This isn’t a story that is likely that common in Fairfield County, but it is my story, and this is my county.

I also come from a family that has been plagued by mental illness. My grandmother had paranoid schizophrenia that was well managed most of her life but was bad enough that she twice had to be institutionalized for her safety and everyone else’s. And alas, mental illness is both hereditary and environmental, so I know all of her descendants are statistically more likely than average to suffer from depression and anxiety, including myself.

As we witness yet another mass shooting, I am marking the 6th anniversary of a suicide attempt of one of my family members that was thankfully unsuccessful.

And I attribute that success primarily to the waiting period necessary to do a background check, which “was going to take too long,” and so another suicide method was attempted.

The sad thing is, I am also confident that the background check and waiting period saved at least two lives because I suspect that other people who had wronged them might have been easy enough to kill in a murder-suicide. Alas, when you are in a state where you are ready and willing to take your own life, it is sadly too easy to similarly devalue the lives of others.

So, when I see another tragedy carried out by a person who was suffering from mental illness but who had ready access to deadly firearms, I find myself angry and disappointed that simple things like background checks and red flag laws aren’t yet something that we can all agree upon and implement in a universal way.

When you are of sound mind, waiting for a probate judge to ensure that you are legally eligible to carry a firearm (typically 2-7 days) isn’t a terrible burden. However, it does stop emotionally driven impulse sales.

When you have a restraining order against you or if a family member sees that you are potentially a danger to yourself or others, it is the right time to have a vacation from your firearms. According to the last data analysis for Connecticut, this isn’t something that happens lightly, as evidenced by there being less than 60 “imminent risk” gun seizures per year.

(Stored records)
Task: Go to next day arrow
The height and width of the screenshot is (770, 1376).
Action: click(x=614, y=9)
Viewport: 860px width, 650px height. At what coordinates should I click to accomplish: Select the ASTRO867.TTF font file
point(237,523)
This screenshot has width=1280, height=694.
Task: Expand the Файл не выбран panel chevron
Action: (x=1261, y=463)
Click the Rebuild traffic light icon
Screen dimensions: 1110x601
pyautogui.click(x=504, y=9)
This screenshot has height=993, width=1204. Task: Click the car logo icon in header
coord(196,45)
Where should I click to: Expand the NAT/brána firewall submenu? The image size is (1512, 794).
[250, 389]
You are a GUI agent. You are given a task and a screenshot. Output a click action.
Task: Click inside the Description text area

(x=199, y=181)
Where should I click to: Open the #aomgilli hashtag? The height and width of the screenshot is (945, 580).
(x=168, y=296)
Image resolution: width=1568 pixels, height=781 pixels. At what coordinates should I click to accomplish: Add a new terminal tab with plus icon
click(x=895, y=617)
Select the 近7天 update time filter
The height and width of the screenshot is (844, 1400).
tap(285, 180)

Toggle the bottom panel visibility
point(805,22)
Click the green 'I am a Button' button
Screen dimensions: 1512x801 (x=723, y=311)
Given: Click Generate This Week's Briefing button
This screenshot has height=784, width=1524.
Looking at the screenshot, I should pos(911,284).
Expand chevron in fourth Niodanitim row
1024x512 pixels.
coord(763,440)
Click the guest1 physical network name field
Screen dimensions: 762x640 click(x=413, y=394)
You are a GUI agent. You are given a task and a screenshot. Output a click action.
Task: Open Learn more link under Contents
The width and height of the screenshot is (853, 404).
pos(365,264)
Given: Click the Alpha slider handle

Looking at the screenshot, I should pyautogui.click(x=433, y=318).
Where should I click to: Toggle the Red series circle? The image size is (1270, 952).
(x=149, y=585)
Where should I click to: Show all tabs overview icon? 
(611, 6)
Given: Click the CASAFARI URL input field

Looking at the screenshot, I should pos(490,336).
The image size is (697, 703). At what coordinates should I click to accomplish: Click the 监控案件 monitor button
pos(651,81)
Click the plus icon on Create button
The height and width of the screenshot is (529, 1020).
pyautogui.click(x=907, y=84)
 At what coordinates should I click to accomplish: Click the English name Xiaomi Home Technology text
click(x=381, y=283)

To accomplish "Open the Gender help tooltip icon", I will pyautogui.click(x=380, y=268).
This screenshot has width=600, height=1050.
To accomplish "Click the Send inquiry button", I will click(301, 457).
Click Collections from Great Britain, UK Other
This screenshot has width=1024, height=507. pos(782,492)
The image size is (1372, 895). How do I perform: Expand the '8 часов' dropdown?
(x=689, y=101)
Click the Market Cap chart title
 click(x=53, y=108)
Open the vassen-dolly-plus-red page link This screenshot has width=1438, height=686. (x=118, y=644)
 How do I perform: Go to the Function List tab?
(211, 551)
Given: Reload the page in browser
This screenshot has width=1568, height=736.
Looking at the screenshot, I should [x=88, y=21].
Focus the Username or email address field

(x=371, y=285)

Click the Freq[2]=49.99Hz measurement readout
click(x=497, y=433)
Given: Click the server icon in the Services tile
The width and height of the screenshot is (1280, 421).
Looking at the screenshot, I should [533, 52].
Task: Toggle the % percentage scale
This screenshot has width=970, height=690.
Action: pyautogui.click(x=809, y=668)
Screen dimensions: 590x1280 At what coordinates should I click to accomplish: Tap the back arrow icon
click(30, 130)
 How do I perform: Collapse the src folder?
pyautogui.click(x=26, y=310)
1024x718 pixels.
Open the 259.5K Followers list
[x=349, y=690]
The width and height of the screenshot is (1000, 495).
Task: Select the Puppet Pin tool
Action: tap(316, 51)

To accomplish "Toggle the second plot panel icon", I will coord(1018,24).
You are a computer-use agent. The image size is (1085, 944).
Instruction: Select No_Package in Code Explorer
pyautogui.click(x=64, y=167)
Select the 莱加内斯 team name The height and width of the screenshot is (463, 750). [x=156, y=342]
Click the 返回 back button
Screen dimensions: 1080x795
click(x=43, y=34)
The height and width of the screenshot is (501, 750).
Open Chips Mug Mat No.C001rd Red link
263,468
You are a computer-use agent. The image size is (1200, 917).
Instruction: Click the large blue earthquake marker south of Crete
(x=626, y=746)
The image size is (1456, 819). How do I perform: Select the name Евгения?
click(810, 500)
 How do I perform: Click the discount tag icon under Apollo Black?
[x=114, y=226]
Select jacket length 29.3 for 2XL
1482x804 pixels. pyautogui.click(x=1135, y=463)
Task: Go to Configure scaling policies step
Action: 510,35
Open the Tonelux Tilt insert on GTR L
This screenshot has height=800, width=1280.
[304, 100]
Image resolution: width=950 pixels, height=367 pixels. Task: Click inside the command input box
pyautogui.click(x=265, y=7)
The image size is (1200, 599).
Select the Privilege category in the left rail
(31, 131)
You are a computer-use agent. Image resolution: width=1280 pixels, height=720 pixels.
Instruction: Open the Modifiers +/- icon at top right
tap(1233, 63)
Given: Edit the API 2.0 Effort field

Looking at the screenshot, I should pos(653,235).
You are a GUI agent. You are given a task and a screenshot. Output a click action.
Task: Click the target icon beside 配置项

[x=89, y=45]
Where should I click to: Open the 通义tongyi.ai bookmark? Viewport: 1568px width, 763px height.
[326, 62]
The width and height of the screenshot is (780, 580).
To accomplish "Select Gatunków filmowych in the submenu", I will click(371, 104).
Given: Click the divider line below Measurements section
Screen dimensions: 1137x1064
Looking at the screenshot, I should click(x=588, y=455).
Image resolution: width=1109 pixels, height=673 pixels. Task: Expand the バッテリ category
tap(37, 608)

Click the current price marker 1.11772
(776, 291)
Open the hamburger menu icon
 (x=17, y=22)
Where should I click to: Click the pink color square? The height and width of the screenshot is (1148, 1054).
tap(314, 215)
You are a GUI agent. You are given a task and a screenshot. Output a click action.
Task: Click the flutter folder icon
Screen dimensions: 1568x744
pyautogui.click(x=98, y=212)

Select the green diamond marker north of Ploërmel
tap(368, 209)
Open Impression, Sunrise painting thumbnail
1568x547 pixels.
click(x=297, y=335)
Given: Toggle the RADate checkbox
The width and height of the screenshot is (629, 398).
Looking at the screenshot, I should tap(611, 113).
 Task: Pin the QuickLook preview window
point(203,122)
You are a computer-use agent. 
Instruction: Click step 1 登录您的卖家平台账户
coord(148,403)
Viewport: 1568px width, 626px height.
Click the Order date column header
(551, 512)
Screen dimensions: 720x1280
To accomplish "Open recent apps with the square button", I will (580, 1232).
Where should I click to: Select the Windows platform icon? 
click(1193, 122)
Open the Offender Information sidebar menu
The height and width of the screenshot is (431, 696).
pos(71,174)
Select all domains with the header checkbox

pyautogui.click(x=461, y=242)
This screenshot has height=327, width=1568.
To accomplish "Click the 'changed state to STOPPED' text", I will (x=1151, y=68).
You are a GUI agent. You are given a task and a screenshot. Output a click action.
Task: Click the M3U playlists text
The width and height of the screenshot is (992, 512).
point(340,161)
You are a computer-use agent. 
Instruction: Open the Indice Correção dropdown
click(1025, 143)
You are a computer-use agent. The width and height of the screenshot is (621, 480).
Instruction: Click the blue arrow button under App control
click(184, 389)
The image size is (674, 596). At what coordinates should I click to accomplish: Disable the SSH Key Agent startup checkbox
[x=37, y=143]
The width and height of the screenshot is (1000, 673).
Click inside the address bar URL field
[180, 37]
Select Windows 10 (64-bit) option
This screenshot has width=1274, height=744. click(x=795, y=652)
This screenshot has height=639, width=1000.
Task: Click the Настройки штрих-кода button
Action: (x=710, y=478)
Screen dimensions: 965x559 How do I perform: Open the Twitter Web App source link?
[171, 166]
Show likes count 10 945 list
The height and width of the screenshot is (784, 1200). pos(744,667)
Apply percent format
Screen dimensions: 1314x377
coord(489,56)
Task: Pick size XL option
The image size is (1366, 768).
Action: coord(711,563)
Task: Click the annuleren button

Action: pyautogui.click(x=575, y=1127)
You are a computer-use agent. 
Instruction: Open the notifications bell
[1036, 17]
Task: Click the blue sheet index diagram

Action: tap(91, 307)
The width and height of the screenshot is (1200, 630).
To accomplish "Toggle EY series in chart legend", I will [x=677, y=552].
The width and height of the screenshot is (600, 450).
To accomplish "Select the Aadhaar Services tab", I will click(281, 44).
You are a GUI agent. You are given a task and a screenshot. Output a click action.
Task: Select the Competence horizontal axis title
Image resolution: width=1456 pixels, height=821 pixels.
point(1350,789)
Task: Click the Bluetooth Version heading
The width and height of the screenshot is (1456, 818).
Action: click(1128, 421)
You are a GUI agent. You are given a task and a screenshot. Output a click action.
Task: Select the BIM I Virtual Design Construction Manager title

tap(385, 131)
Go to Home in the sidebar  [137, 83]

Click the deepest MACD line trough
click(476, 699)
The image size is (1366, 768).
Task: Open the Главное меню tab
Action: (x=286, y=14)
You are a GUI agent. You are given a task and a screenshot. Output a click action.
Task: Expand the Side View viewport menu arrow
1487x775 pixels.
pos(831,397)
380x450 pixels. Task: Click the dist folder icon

ACTIVITY LIST:
**A)** Using the essay on firearm background checks, state whether each of these statements agrees with it: (i) the author's grandmother was institutionalized on two occasions; (ii) the probate judge's eligibility review typically takes about two weeks; (iii) Connecticut records more than 100 "imminent risk" gun seizures each year. Answer yes or no for each and quote the words of the essay that decide it.
**B)** Continue the essay on firearm background checks from the point where it stops.
The data stored here has no connection to the text above.

OUTPUTS BY TASK:
**A)**
(i) Yes: "she twice had to be institutionalized for her safety and everyone else’s"
(ii) No: "(typically 2-7 days)"
(iii) No: "there being less than 60 “imminent risk” gun seizures per year"

**B)**
I honestly dream of mental health checks as part of the gun purchasing process. Maybe it is your doctor who signs off on your wellbeing. Perhaps it is an objective third-party physician who meets with you to check that you aren’t raising any red flags.

Because really, it is in everyone’s best interest to keep guns out of the hands of mentally ill people. This should be something we can all agree on.

Reputable gun dealers don’t want to be traced back as the origin of a gun that has killed people, so shouldn’t we set up a system that helps empower them to help us keep guns out of the hands of people seeking to do harm. Cops and gun owners don’t want guns in the hands of unstable people because they know the damage this can result from this unhealthy combination.

We need to stop listening to a small number of people making outsized political donations to prevent common-sense legislation that will keep us all safer. We need to band together across professions and political differences to help enact change.

We have reached the point where the tens of thousands of people killed by guns each year (causing nearly 100,000 injuries annually) is a significant public health crisis

Especially in the wake of the COVID pandemic, people are also waking up to the mental health crisis plaguing people young and old. 

We need to talk about these serious issues, even and perhaps, especially because they make us uncomfortable. And we need to do so much more than talk. We need to act to make our world safer for our children and ourselves.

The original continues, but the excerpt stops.